The march kicked off at 155th Street and Broadway, in Washington Heights and stretched to Dyckman Street in Inwood, neighborhoods that are especially affected by rent regulations.
"Governor Cuomo hasn't lifted a finger" to act on this issue, said Jeanie Dubnau of the Riverside Edgecombe Neighbors Association.
Some local politicians were on hand to join the march and lend their support for the cause.
"We're fighting in order to renew and strengthen rent-stabilization laws," said local City Council member Robert Jackson. "I am here because I am an elected official and a rent-stabilized tenant. I have a vested interest."

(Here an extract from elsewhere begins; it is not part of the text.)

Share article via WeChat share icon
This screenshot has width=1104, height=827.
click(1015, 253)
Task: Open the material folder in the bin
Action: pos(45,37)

State Senator Adriano Espaillat agreed.
"We have to strengthen tenant protection to keep families in their apartments," he said.
And City Council member Ydanis Rodriguez said: "Rent regulation is the only guarantee we have to protect tenants' rights. Without it, working class and middle class people will not be able to pay the rent."
Joe Smith, 64, was adamant about keeping rents under control.
"It's important [to have the march] so people can have stabilized rents without having their rent jacked up every two years," the Washington Heights retiree said. "The cost of living goes up but nobody's wages go up."